» INSTRUCTIONS FOR THE TASK: The output is the lines below from the one with "Task: Select the Plan 3 column header" through the one with "Click the Control", both included, printed exactly and with no other line.

» INPUT DATA:
◆ ◆ ◆ ◆ ◆ ◆ ◆
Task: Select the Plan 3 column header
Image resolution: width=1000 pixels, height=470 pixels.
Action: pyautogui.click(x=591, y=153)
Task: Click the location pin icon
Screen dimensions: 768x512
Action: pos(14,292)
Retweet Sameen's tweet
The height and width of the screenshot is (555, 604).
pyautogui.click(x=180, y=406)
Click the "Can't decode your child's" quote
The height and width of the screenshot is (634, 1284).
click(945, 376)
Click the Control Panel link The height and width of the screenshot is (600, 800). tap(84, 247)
◆ ◆ ◆ ◆ ◆ ◆ ◆
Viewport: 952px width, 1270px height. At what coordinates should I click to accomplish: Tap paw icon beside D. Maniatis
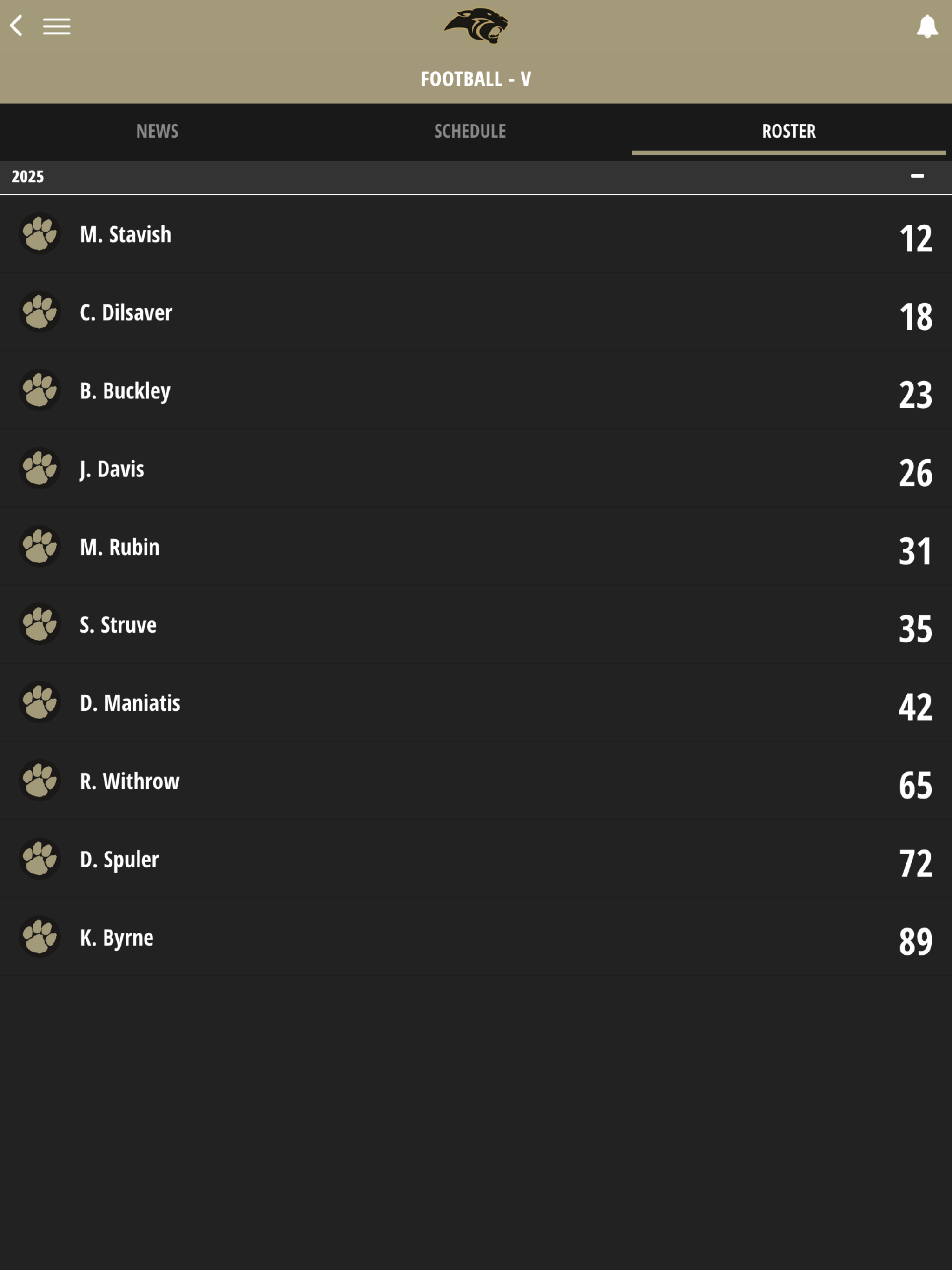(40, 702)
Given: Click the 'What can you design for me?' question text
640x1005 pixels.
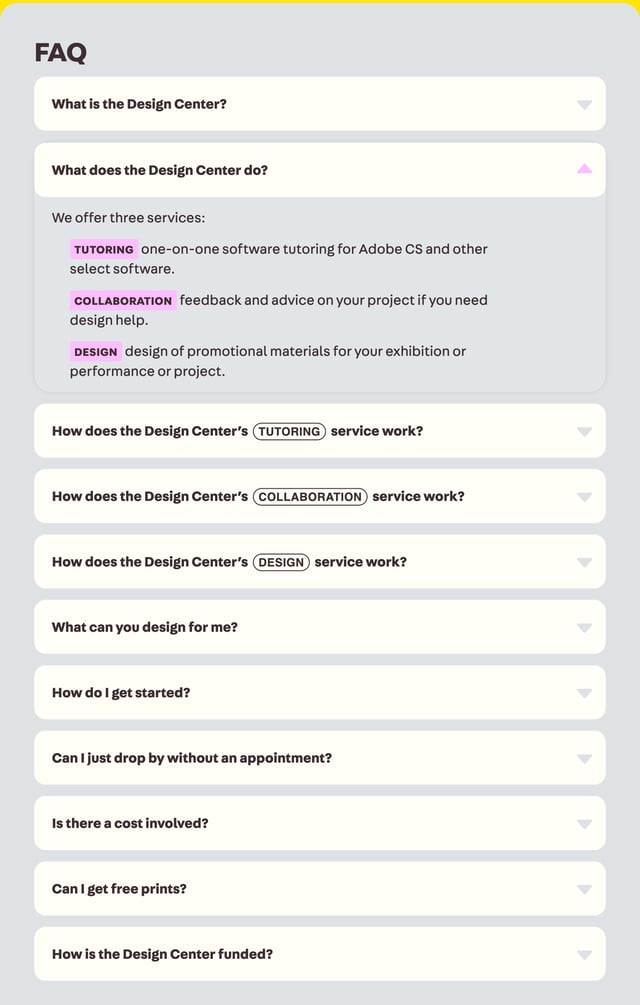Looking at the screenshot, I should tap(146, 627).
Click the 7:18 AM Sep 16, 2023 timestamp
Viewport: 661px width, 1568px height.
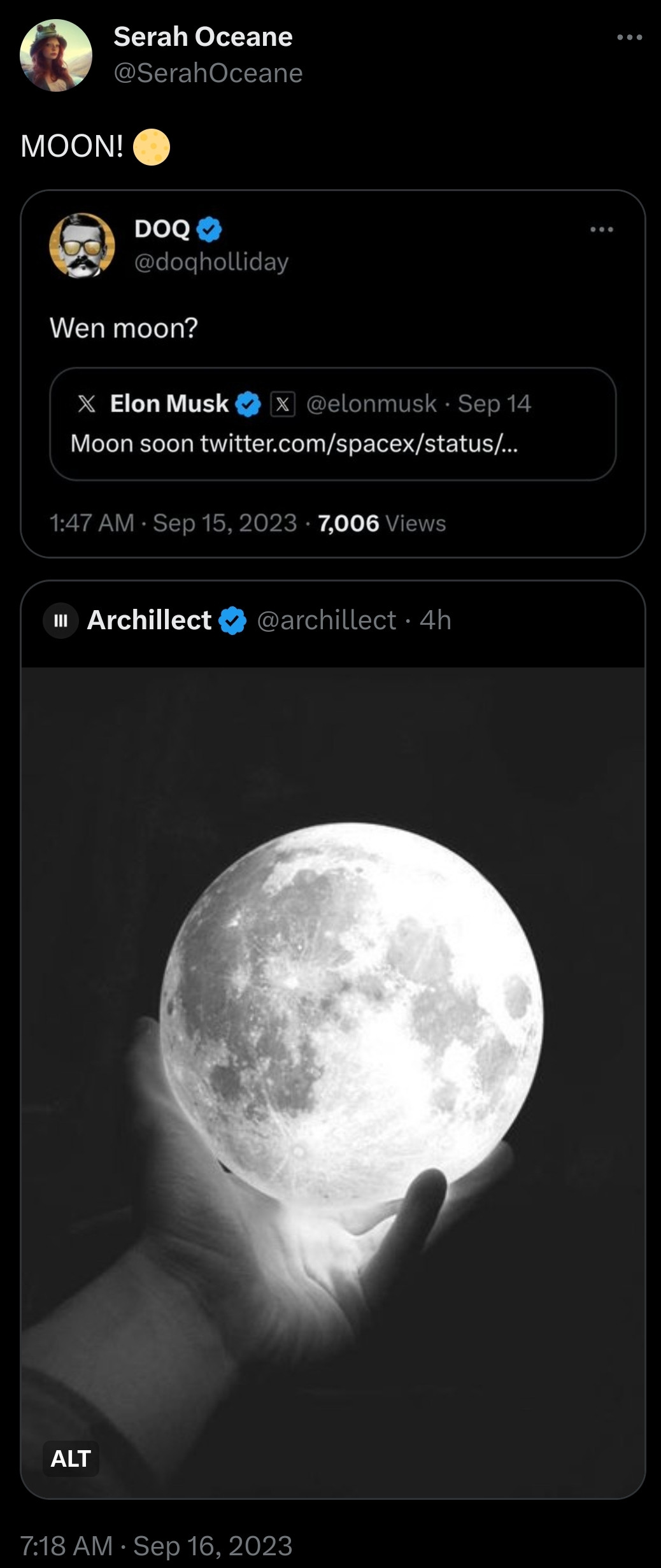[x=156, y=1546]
◆ ◆ ◆ ◆ ◆ ◆ ◆
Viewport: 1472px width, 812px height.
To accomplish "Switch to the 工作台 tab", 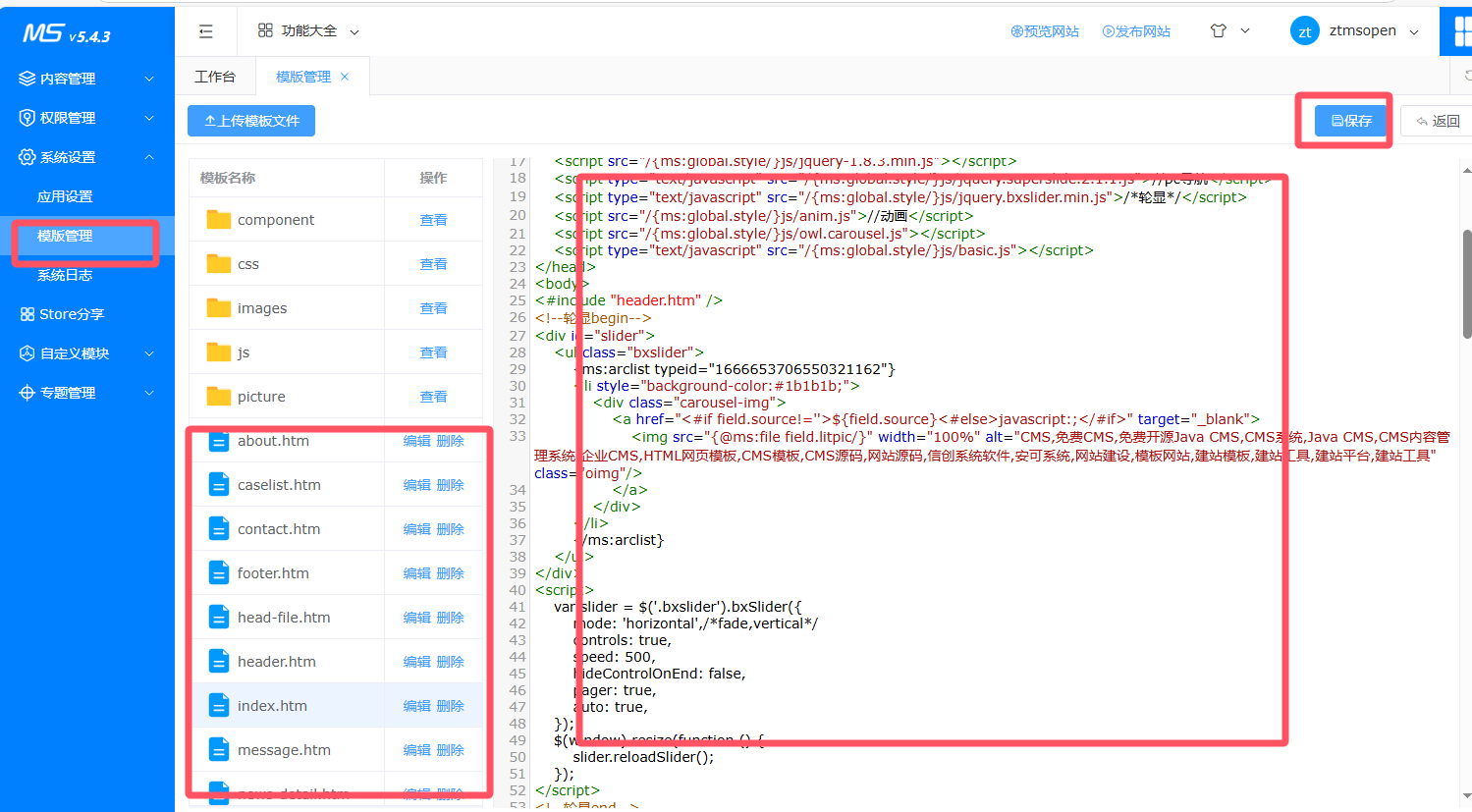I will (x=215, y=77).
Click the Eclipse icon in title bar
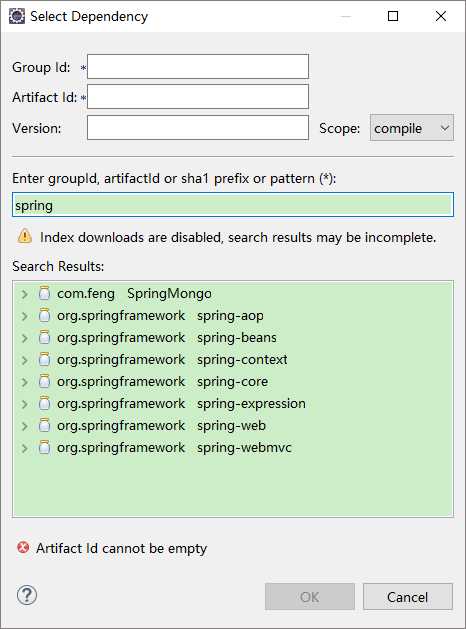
◆ ◆ ◆ ◆ ◆ ◆ ◆
» WRITTEN RESPONSE:
Task: Select the Plan 3 column header
Image resolution: width=1000 pixels, height=470 pixels.
Action: pyautogui.click(x=591, y=153)
Task: Click the location pin icon
Screen dimensions: 768x512
Action: pos(14,292)
Retweet Sameen's tweet
The height and width of the screenshot is (555, 604).
pyautogui.click(x=180, y=406)
Click the "Can't decode your child's" quote
The height and width of the screenshot is (634, 1284).
click(945, 376)
Click the Control Panel link The height and width of the screenshot is (600, 800). tap(84, 247)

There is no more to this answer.